We provided a history of SAGA cash assistance changes in OLR Report 2004-R-0559, attached. This report will focus on changes since July 2003.
SUMMARY
The legislature has made significant changes in the SAGA program over the last several years. In 2001 and 2002, it eliminated certain services under the medical assistance portion of the program.
As part of his FY 2003-05 budget submission to the legislature, Governor Rowland recommended eliminating the program in its entirety. The legislature instead chose to keep the program but made major changes. Most significantly, it (1) cut the cash benefits that program beneficiaries could receive and (2) changed medical assistance from a fee-for-service system (where a client could go to any doctor who accepted Department of Social Service (DSS) payment for services and DSS paid the provider directly based on a fee schedule) to a health center model to which clients can only go to a medical home using the state’s existing network of federally qualified health centers (FQHCs) and other primary care providers who contract with DSS.

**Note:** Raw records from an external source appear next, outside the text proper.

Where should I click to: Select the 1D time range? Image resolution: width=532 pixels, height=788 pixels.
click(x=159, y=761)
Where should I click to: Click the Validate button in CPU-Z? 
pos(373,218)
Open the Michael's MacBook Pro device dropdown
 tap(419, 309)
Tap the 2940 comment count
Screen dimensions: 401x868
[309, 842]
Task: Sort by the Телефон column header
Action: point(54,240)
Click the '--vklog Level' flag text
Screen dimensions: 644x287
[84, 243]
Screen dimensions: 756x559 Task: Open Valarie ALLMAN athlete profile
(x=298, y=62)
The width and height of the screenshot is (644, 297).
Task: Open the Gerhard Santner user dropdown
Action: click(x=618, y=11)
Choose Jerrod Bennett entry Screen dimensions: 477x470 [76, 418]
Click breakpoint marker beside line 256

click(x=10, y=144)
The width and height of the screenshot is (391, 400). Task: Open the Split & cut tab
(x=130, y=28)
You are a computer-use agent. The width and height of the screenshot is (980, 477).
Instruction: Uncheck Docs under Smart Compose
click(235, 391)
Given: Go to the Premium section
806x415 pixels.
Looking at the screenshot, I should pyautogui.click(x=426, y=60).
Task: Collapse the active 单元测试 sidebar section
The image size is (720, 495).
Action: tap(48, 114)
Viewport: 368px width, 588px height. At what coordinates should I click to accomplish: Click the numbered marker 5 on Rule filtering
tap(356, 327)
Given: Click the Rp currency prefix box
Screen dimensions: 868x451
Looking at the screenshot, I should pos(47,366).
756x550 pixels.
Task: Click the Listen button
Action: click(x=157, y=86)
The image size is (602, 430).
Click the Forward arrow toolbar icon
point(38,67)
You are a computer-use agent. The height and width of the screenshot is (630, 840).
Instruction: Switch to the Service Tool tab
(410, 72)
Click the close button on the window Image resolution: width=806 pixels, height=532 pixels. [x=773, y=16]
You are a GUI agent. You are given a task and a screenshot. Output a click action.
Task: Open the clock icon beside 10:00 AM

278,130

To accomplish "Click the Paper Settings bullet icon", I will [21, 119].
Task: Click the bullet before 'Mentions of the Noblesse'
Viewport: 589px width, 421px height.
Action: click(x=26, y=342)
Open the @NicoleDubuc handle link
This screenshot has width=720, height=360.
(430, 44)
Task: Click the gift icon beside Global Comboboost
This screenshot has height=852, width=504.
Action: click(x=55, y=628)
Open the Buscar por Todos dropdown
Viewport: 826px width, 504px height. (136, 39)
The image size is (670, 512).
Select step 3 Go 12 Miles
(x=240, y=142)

SAGA cash assistance caseloads have continued to decline since the legislature cut benefits in 2003. There were 4,473 SAGA cash assistance recipients in November 2004, down from 4,621 a year earlier. (Peak cash assistance monthly enrollment since 1989 topped 35,000 individuals during FY 93). It can be argued that the pre-2003 decline in cash assistance enrollment was a direct result of changes in the program’s eligibility criteria. It is less clear what has caused the more recent enrollment declines.
According to DSS, 29,784 people were enrolled in SAGA medical assistance in January 2005. Historical data (see Attachment 1) show a dramatic increase (over 100%) in program enrollment since the state took over the program’s administration in 1998, with a slight increase since the 2003 legislation restructured the program.
PA 01-2, JSS AND PA 02-7, MAY SPECIAL SESSION—CUTS IN MEDICAL SERVICES
The legislature reduced the benefit package for SAGA and GA (Norwich only) medical assistance recipients starting in 2001. PA 01-2, June Special Session, eliminated coverage for non-emergency medical transportation, effective July 1, 2001. (DSS subsequently restored this service for cancer and dialysis patients, but the law was never changed to reflect the policy change. ) PA 02-7, May 9 Special Session, eliminated coverage for eye care, optical hardware, and optometry care; podiatry; chiropractic; naturopathy; and home health care.
PA 03-3, JUNE 30 SPECIAL SESSION AND PA 04-258—CASH CUTS AND MEDICAL RESTRUCTURING
Reduction in Cash Benefits
In August 2003, the legislature made significant changes in both the cash and medical components of the SAGA program. It reduced monthly cash payments, which had to start between September 1, 2003 and October 1, 2003, as follows:
Category of Single Recipient |
Prior Monthly Benefit |
New Monthly Benefit |
Unemployable |
$ 350 |
$ 200 |
Transitional—recipient pays for shelter |
200 |
200 |
Transitional—recipient does not pay for shelter |
150 |
50 |
Families who had not yet qualified for the Temporary Family Assistance (TFA) program also had their benefits cut. But the act made it easier for these families to qualify for TFA, thus the impact of this reduction was expected to be minimal.
Medical Assistance
Until PA 03-3, June 30 SS passed, SAGA recipients (and GA recipients living in Norwich) received their health care on a fee-for-service basis, generally in the same way as Medicaid recipients who were not enrolled in managed care plans. The act restructured SAGA medical assistance, assigning responsibility to serve these clients to the state’s federally qualified health centers (FQHCs) or other primary care providers.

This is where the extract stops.